YAPILANDIRMANIN FAYDA GETİRECEĞİNE İNANIYORUM
Transferde alacağımız oyuncuları almayıp bunu borçtan düşersek en büyük transfer kazanımını yapabiliriz. Kaldı ki biz olan bir paradan harcama yapmıyoruz. Biz olmayan bir para ile hovardalık yapıyoruz. Bütün kulüpler bu vaziyette. Bu yapılandırma Türk futbolu için belki de bugün ki şekliyle çok sağlıklı netice vermeyecek. Belki 2-3 sene sonra bu yapılandırma Türki Futbolunu mahvetti diyeceğiz. Çok faydalı olacağını düşünmüştüm. Kulüplere yeniden harcama rahatlığı vermenin fayda getireceğine inanmıyorum. Gereği gibi yapılsa çok ihtiyaç vardı. Bir hatalar zinciri ile bu durma gelmişti, bunu çözmek toplumun sosyal yapısına katkıda bulunmak, Türk futboluna destek olmak adına çok önemliydi ama 2 sene ödemesiz dedik yeni baştan başladık.
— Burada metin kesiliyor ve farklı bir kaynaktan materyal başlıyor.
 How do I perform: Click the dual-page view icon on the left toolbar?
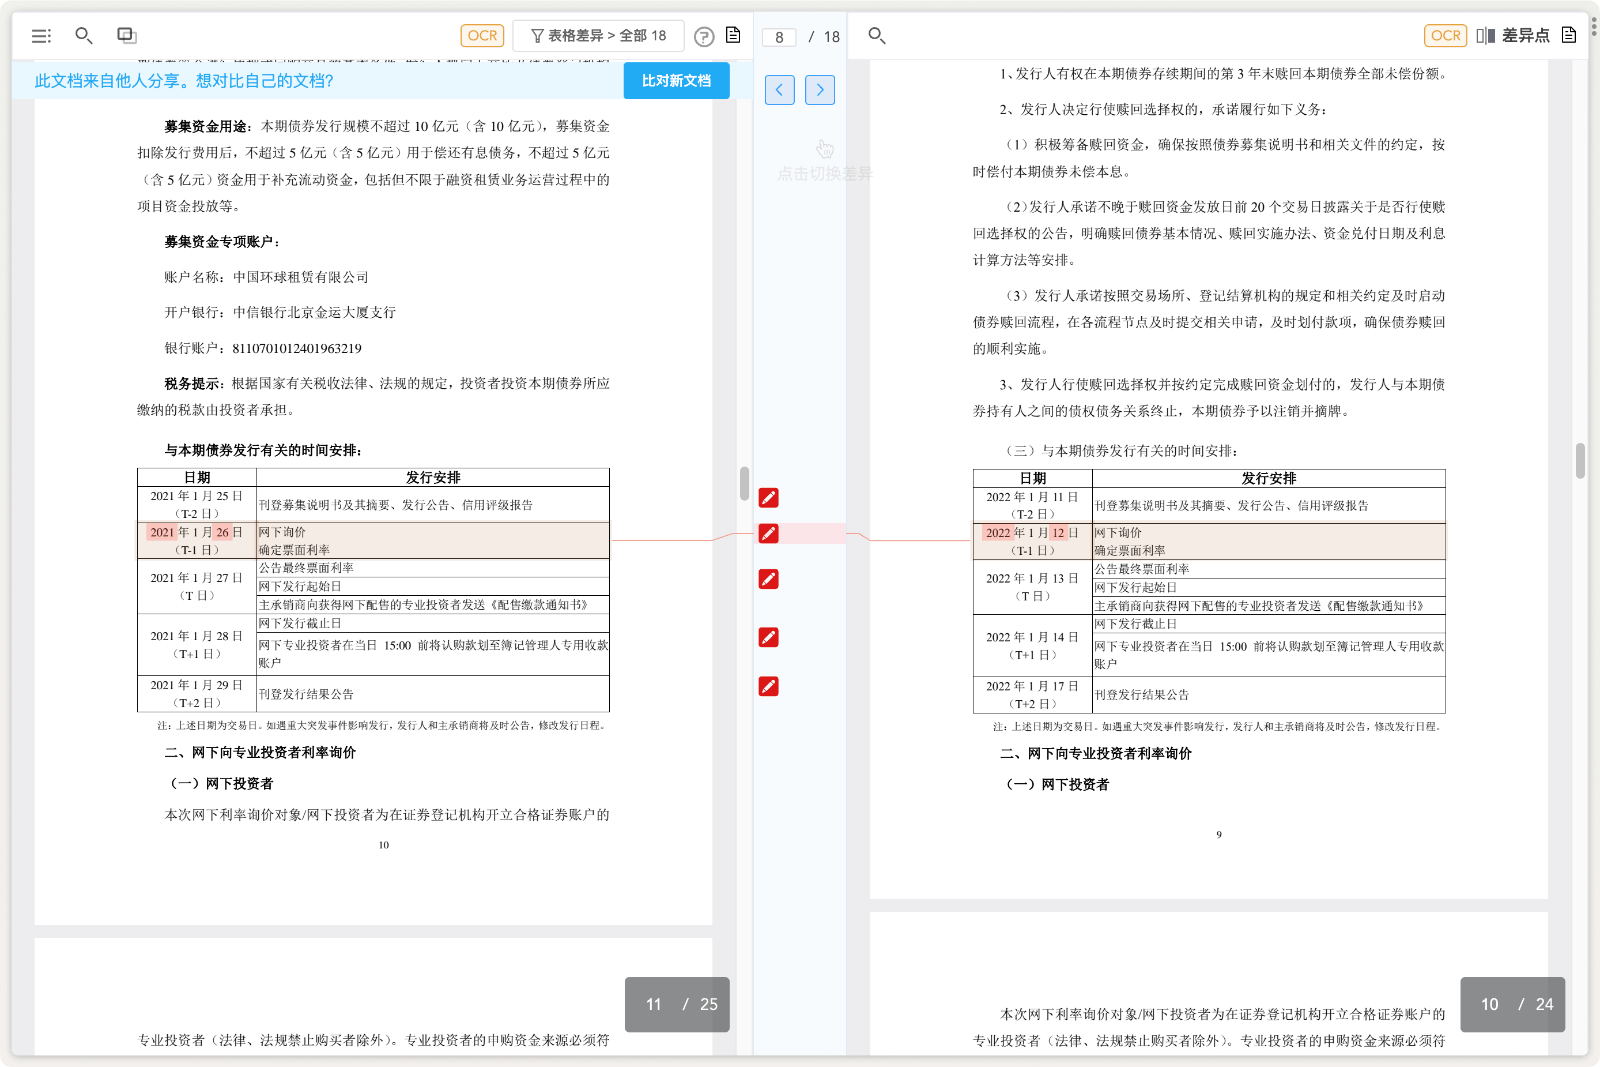coord(125,35)
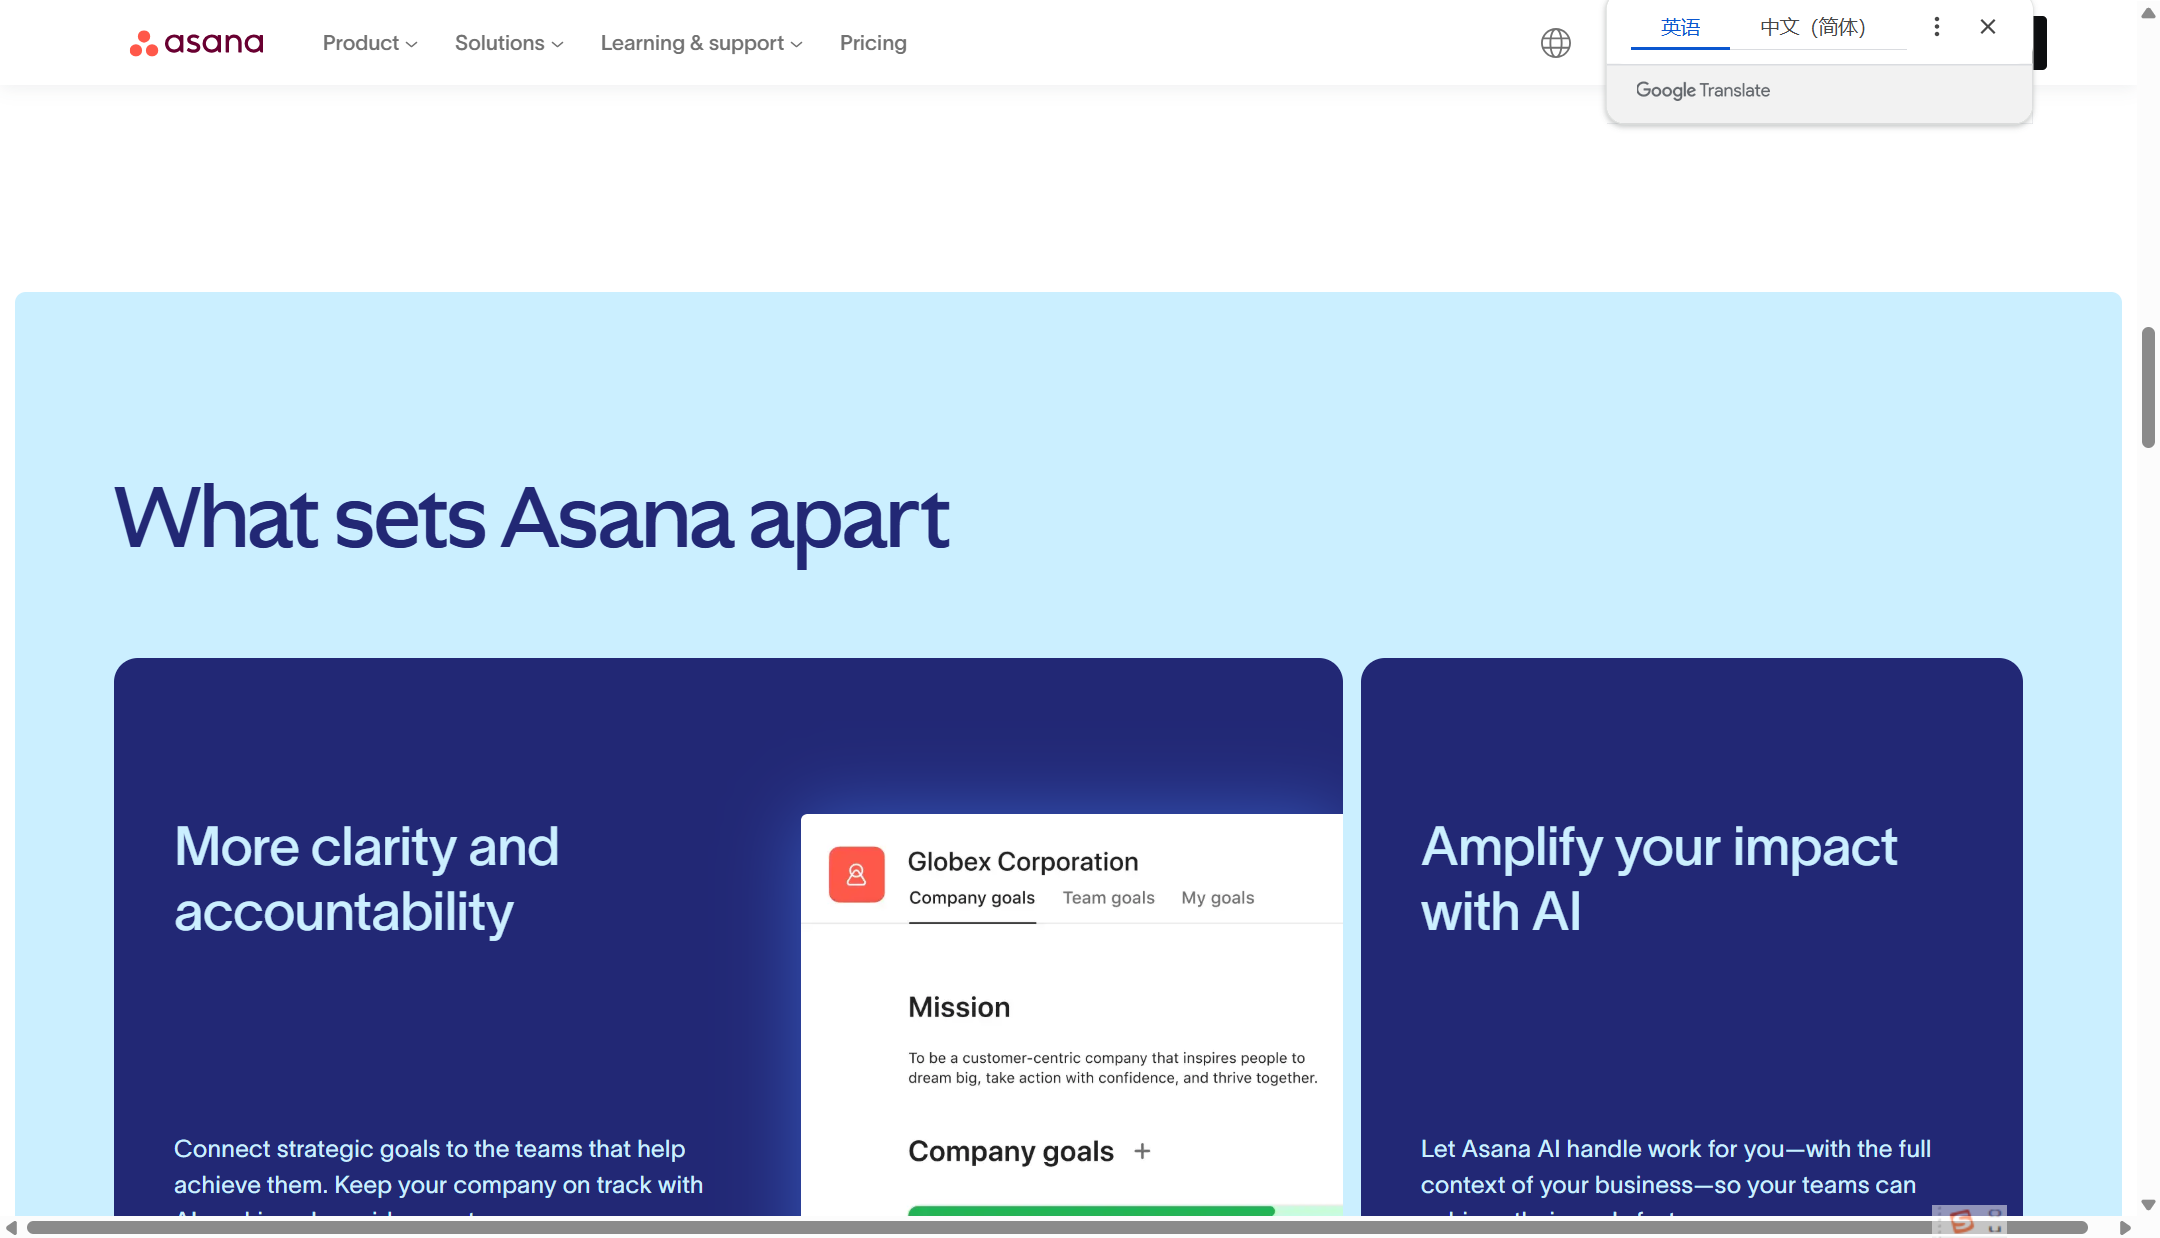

BU KULÜBE EN BÜYÜK İHANET ODUR
Bizim yaptığımız asla muhalefet değil. Tek arzum kulübün iyi olması. Kulübü seven, bilgisi olan, önerisi olan insanların bunları söylemesinin külüne ve yönetime katkısı olur. Zaten değdiğinin bir karşılığı yoksa dikkate alınmaz. Bu önerilerin sık sık yapılması lazım. Onlara yapacağımız destek, ilgi uyarmak, işin doğrusuyla yoğurmak, harmanlamak, daha sağlıklı kulübe faydalı olmak. Belki toplum bu kadar baskı yapmasa onlarda ekonomiyi düzeltmeye uğraşırlar. “Gelin bunları kongrelerde söyleyin” bu kulübe en büyük ihanet odur. Kongre divan başkanı konuşmaları sınırlandırıyor. Ayrıca yönetim ve başkan aleyhinde bir şey söyleyemiyoruz. Hemen “Cevap hakkı doğuyor” deniyor. O söylüyor ne isterse başkası söyleyemiyor. Bunun geçerliliği yoktur. Belki ben futbolcularla ilgili bir şey söylemek istiyorum, 6 ay sonra kongrede söyleyeceğim. Şimdi söylemem lazım ki yönetim belki bir daha düşünecek, belki vaz geçecek. 6 ay önceki şeyi şuanda desen olmuş bitmiş işler olacak. Mesela takdir edeceğiz onu da kongrede mi diyeceğiz. 6 ay sonra formalar iyi oldu desek çok şey değişmiş olur.